— Start EXCERPT TO READ —

NEW DELHI: The Centre on Monday introduced three bills in the Lok Sabha on the farm sector asserting the Minimum Support Price(MSP) for agriculture produce is here to stay as farmers in Punjab continued their protests against the proposed laws.
"I want to assure on behalf of the government that MSP was there, is there, and will continue to be there," Agriculture Minister Narendra Singh Tomar told the lower house on the first day of the Monsoon session of Parliament amid opposition by the Congress and other non-BJP parties against the legislations.
Tomar introduced 'The Farmers' Produce Trade And Commerce (Promotion And Facilitation) Bill' and 'The Farmers (Empowerment and Protection) Agreement on Price Assurance and Farm Services Bill', while Minister of State for Consumer Affairs, Food and Public Distribution Raosaheb Danve introduced 'The Essential Commodities (Amendment) Bill'.
The bills seek to replace the ordinances promulgated by the government earlier.
The opposition parties have alleged that the new laws will undermine the safety net provided to the farmers by the MSP system and will lead to their exploitation by big companies.
"This is a case of legislative overreach and a direct attack on the federal structure of the Constitution," Leader of the Congress in the Lok Sabha Adhir Ranjan Chowdhury said while opposing the bills.
Congress leader Rahul Gandhi took to Twitter to allege the ordinances were a "deadly attack" on farmers and agricultural labourers.
"The three 'black' ordinances of the Modi government are a deadly attack on farmers-agricultural labourers so that they do not get MSP and are also forced to sell their land to capitalists," the former Congress chief said.
Farmers in Punjab blocked several roads including the Amritsar-Delhi national highway and held agitations in different parts of the state to protest the farm ordinances.
While different farmers' outfits raised slogans against the Centre for bringing the "anti-farmer" ordinances and demanded their rollback, commuters faced inconvenience due to the road blockade as authorities diverted traffic through other roads.
A group of farmers from Uttar Pradesh marched to the national capital to protest against the ordinances but they were stopped at the Delhi-UP border, police said.

— End EXCERPT TO READ —
— Start DATASET EXCERPTS —

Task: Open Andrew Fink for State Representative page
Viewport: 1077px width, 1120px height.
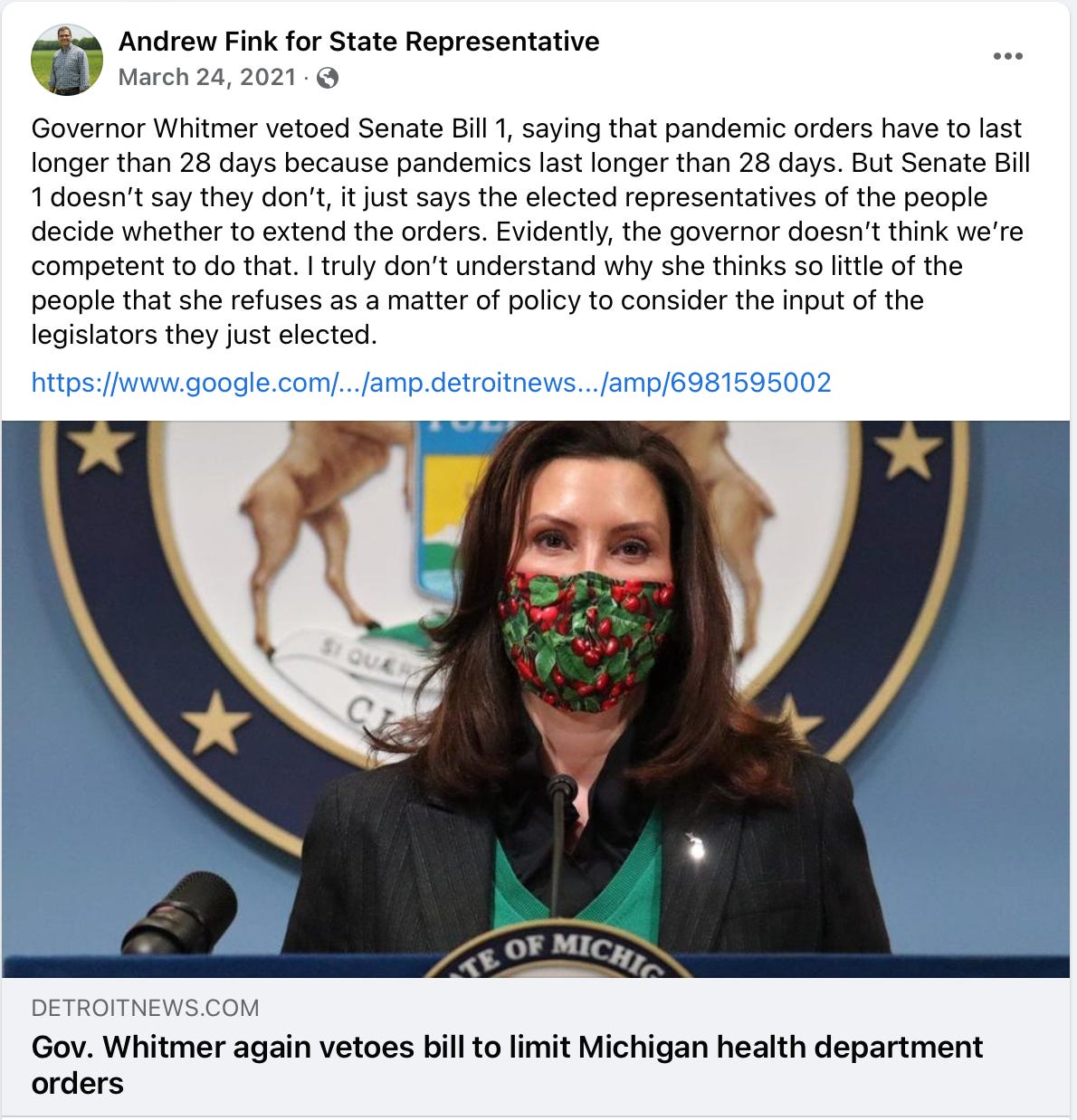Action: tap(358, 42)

— End DATASET EXCERPTS —
— Start DATASET EXCERPTS —

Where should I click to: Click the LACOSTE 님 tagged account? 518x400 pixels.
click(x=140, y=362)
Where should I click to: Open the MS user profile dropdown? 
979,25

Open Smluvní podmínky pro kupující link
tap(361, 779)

— End DATASET EXCERPTS —
— Start DATASET EXCERPTS —

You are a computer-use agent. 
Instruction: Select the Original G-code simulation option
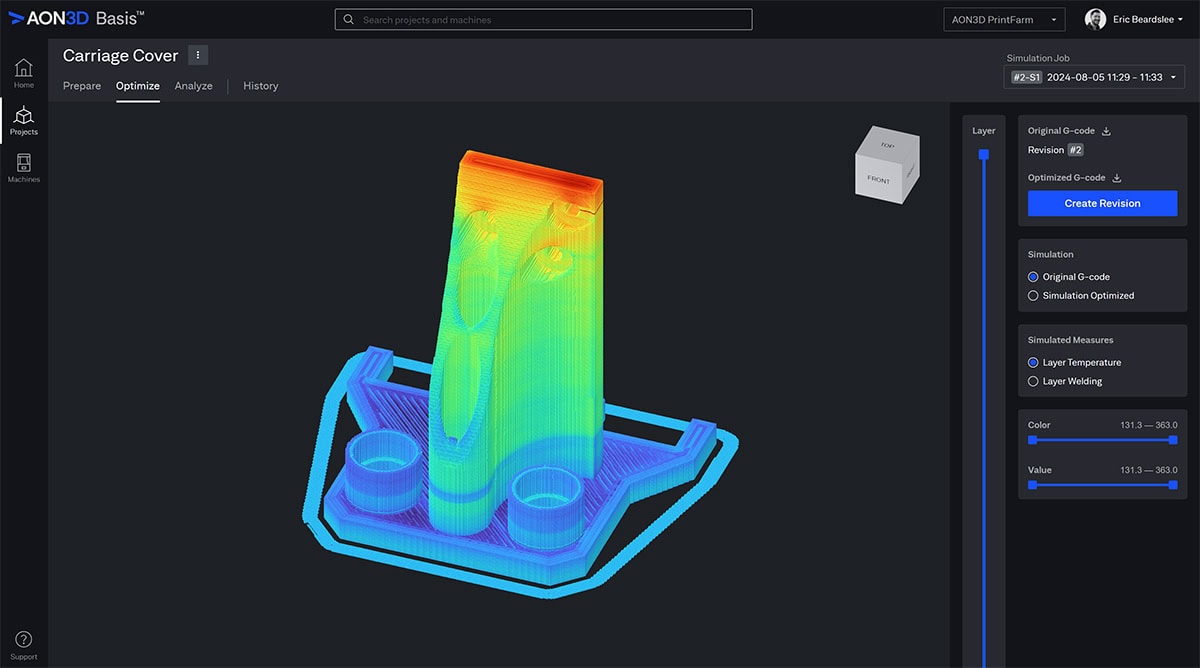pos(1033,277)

— End DATASET EXCERPTS —

• _EXERCISE SET_:
a) Reproduce the farm bills report word for word, starting with "The opposition parties" and going on through "Congress chief said.".
b) Shorten the paragraph in the farm bills report that begins "While different farmers' outfits" and keep its main facts.
Work from the farm bills report by itself, not from the data.

• _ANSWERS_:
a)
The opposition parties have alleged that the new laws will undermine the safety net provided to the farmers by the MSP system and will lead to their exploitation by big companies.
"This is a case of legislative overreach and a direct attack on the federal structure of the Constitution," Leader of the Congress in the Lok Sabha Adhir Ranjan Chowdhury said while opposing the bills.
Congress leader Rahul Gandhi took to Twitter to allege the ordinances were a "deadly attack" on farmers and agricultural labourers.
"The three 'black' ordinances of the Modi government are a deadly attack on farmers-agricultural labourers so that they do not get MSP and are also forced to sell their land to capitalists," the former Congress chief said.

b) Farmers' groups chanted slogans against the Centre's "anti-farmer" ordinances and demanded their rollback. The road blockades inconvenienced commuters, and authorities diverted traffic onto other roads.